REQUIRED ACTIONS —
a: Can you rewrite the paragraph in the student ministries post that begins "We want to consistently Share the Truth" as a short list that keeps its main points?
b: Will you return the passage of the student ministries post from "PCC Student Ministries" up to and including "His ultimate purpose.", copied word for word?

GIVEN TEXT —
= = = =
About Us:


PCC Student Ministries exists to empower Jr. High & High School students to reach their friends and family, their community, and the world with the life changing news of Jesus!

We want to consistently Share the Truth through the study of God's word. We want to be people who Grow in Grace, demonstrating it throught all we say and do. And we want to relentlessly Follow Jesus, discovering our gifts and talents that were given to us by God for His ultimate purpose.

We believe this is best done through empowering students in four key areas - Connecting, Growth, Service & Sharing.

Thursday, October 31, 2013

Exploited by the Fuzz



It’s not every day that a police officer walks into our office and starts asking questions.  On the scale of everyday occurrence to abnormally out of place, this event would land squarely in the realm of possibility but would be forecasted with a strong system of “highly unlikely” sweeping through the region.
Fortunately my office sits in a very worthwhile position, one which allows me be aware of what is happening at most moments but also provides substantial coverage to avoid any truly awkward situations.  So when the very unlikely but totally possible event of a state police officer asking questions materialized in our office, I can ensure you I didn’t miss the opportunity to insert myself into the investigation.

As I entered into the interrogation without an invitation my heart rate started to soar.  I wanted desperately to know what had happened and how we could be essential in nabbing the local villain.  You could read the headlines now – “Student Pastor Key factor in Apprehending Mobster”.  I was ready to give back and be of service.  I glanced over to the officer’s computer screen.  On it he had images taken from what appeared to be a store surveillance video.

Now we were getting somewhere – if only I could identify these criminals.  As I glanced at the screen, my heart dropped.  It was hard to make out – it was black and white – it was a little grainy – but when I saw the images what I saw were some close friends of mine at the church.  The officer asked me, “Do you know these people?  Do they go to church here?”

My heart sank again.  It looked like my friends – and it was the police.  I didn’t want to lie but I also couldn’t believe it was them.  I answered his question … “It could be them … (using their names).”  “Could you provide me with an address?” the officer asked.  Something about it didn’t seem right.  I felt like I was turning my friend in, a friend I was sure had done nothing wrong.  I ignored his question.  I said, “I have his number, you could call him.”   The officer wrote down the names and the number and then left.
= = = =
DATASET ENTRIES —
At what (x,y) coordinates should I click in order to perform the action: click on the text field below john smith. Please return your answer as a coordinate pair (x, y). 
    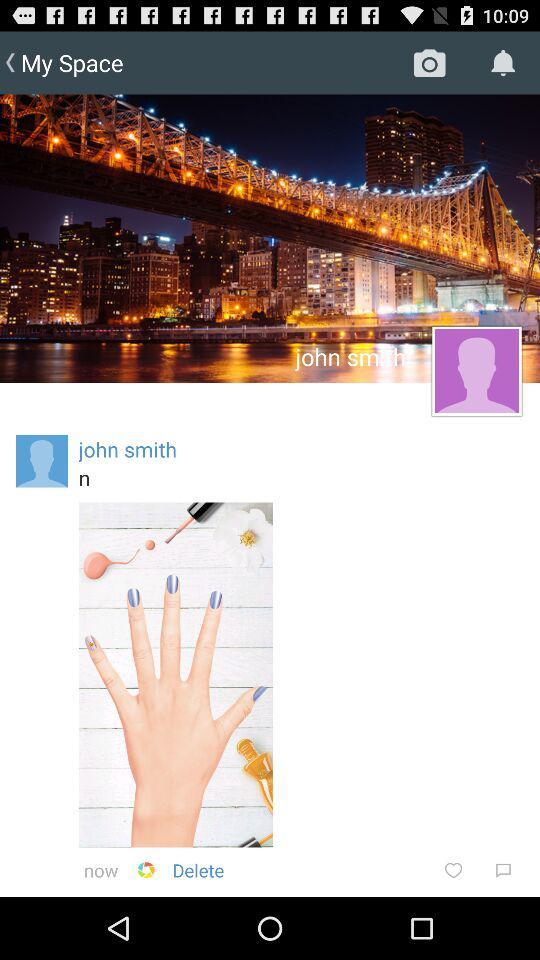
= = = =
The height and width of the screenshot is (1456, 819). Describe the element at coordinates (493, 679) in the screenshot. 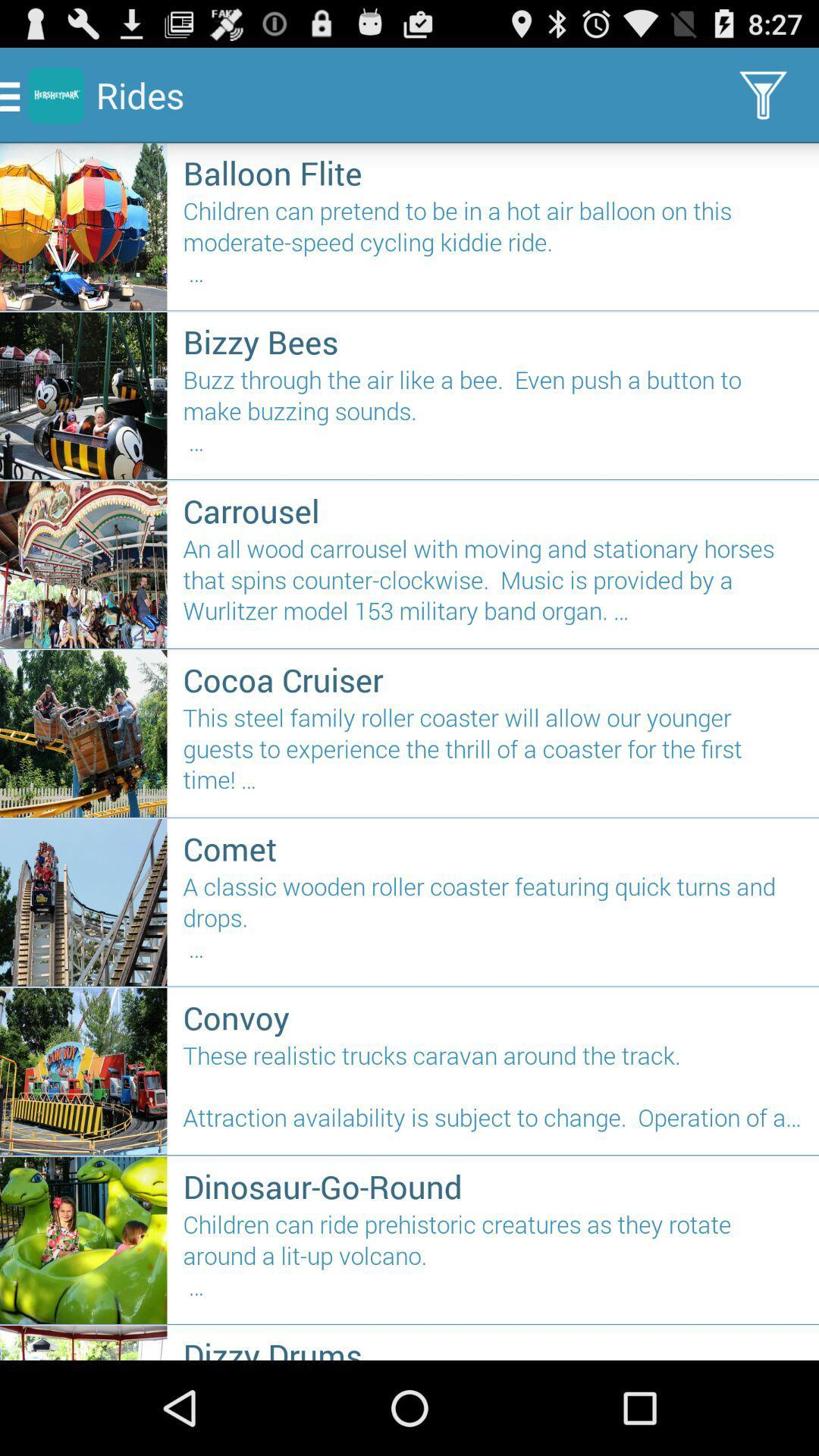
= = = =
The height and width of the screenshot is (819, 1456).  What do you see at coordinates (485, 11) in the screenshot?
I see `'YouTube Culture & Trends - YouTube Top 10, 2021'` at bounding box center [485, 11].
= = = =
SOLUTION LIST —
a:
- Share the Truth by consistently studying God's word.
- Grow in Grace, showing it in everything said and done.
- Relentlessly Follow Jesus, discovering the gifts and talents God gave for His ultimate purpose.

b:
PCC Student Ministries exists to empower Jr. High & High School students to reach their friends and family, their community, and the world with the life changing news of Jesus!

We want to consistently Share the Truth through the study of God's word. We want to be people who Grow in Grace, demonstrating it throught all we say and do. And we want to relentlessly Follow Jesus, discovering our gifts and talents that were given to us by God for His ultimate purpose.